Perverting the Course of Justice in Brooklyn

By Dan Cadman on April 27, 2017

Anyone who watches British police procedurals on television is probably aware of the phrase "perverting the course of justice". It is a charge levied against individuals, often police or others in officialdom, who rig the system to arrive at a result contrary to what any reasonable person would expect from the criminal justice system.

I thought of that phrase recently, when I blogged about an American prosecutor and judge who did figurative backflips so a serially wife-abusing alien defendant could plea to a charge that would not result in his being subjected to deportation proceedings.

As repugnant as that situation was, it involved only a single case.

Now we have evidence of a whole system bending and twisting to try and help alien defendants "avoid disproportionate collateral consequences, such as deportation" through plea bargain agreements using immigration attorneys as middlemen and brokers between prosecutors and defending attorneys. This is taking place in King's County, N.Y., (commonly known as the borough of Brooklyn in New York City), and has just become the declared policy of the Acting District Attorney there, Eric Gonzalez.

It is an incredible attempt to undermine the entire system of immigration control, which appropriately assigns consequences in the form of removability to aliens who violate America's system of criminal laws. Who is the King's County district attorney to determine what is "disproportionate" in that regard? That's the job of Congress.

Note, also, that although Mr. Gonzalez says the policy will be undertaken in a way that "maintain[s] public safety", in fact the press release announcing the new guidelines says it will apply to "misdemeanor and other low-level offenses." (Emphasis added.) This subtly tells the reader that the policy will apply to felony offenses as well as misdemeanors, provided simply that the felony meets someone's idea of a "low-level offense". Who gets to make that call? How far will that rubber band stretch?

I wonder how victims, for example abused spuouses such as I mentioned at the beginning of this post, will react to this new policy. Did they have any say-so in its construction? Will they have any say-so in the cozy official new method of wheeling-and-dealing to arrange plea bargains with alien defendants, or have victims' rights just been diluted to the point of nonexistence where alien defendants are concerned?

I also find myself pondering the one-sided disproportionality of the policy. How about citizen defendants, for instance, who are the primary breadwinners or caregivers in a family, facing a jail sentence that will almost certainly disrupt the equilibrium and well-being of the other members of the family? I don't see any give there. My guess is that Gonzalez would likely say in that instance, "Don't do the crime if you can't do the time." Funny how one's citizenship makes a difference in how we are treated by the criminal justice system in some jurisdictions — but, as often as not, it isn't how people think, and the bias and double standards accrue to the benefit of aliens, not citizens. If this is an example of how Justice is blind, then she must also be deaf and mute.

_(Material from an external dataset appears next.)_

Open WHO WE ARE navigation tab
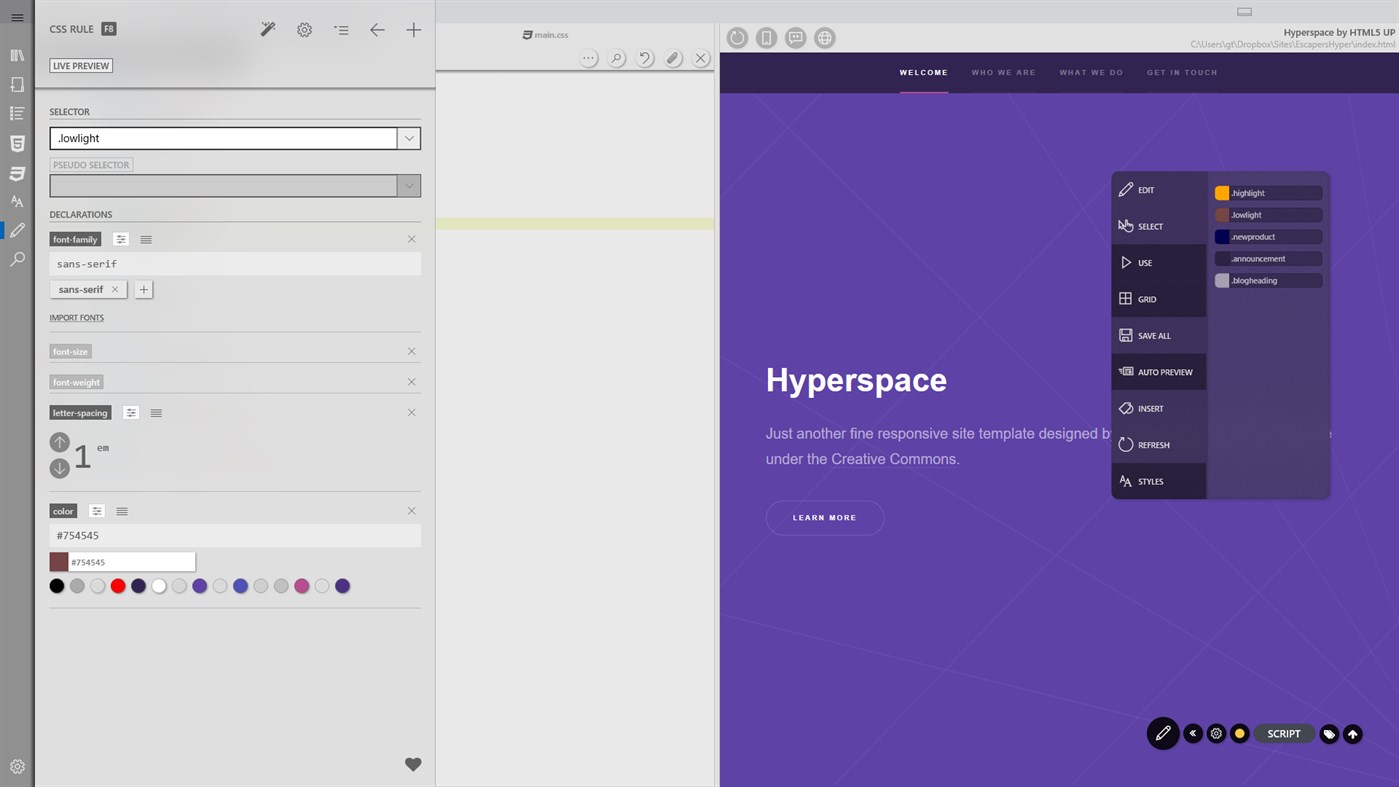 click(x=1003, y=72)
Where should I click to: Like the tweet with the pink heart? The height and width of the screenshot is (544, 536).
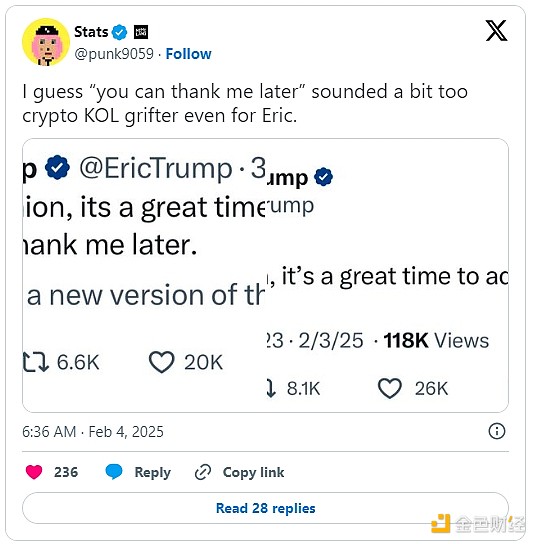(34, 472)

One last thought: Lately it has become all the rage for federal jurists at the district and appellate court levels to deconstruct the words of our president (both in office and on the campaign trail prior to election), as well as his cabinet officers, in rendering their rulings on various executive orders. In all of the to-do about sanctuary jurisdictions, how is it that they aren't doing to same to assess the words and actions of state and local officials to determine whether their complaints are really about the Tenth Amendment or "commandeering" of resources, or whether that isn't just a smokescreen to obfuscate their attempts to nullify federal law to accord more with their own notions of immigration control (while keeping their hands on those millions of federal grant dollars)?

Those jurists are teetering on the edge of ceding de facto control over federal immigration policy to a disjointed series of policies that will cross, overlap, and conflict among and between the 50 states, the territories, and the District of Columbia, plus the tens of thousands of counties and cities around the country.

This is exactly why the Articles of Confederation were a failure, and our founders jettisoned them in favor of the present constitutional system in which national sovereignty — which includes control over immigration — is one of the few areas in which states and their political subdivisions must bow to federal preeminence. Failure to recognize that key lesson of American history can lead to no good whatsoever.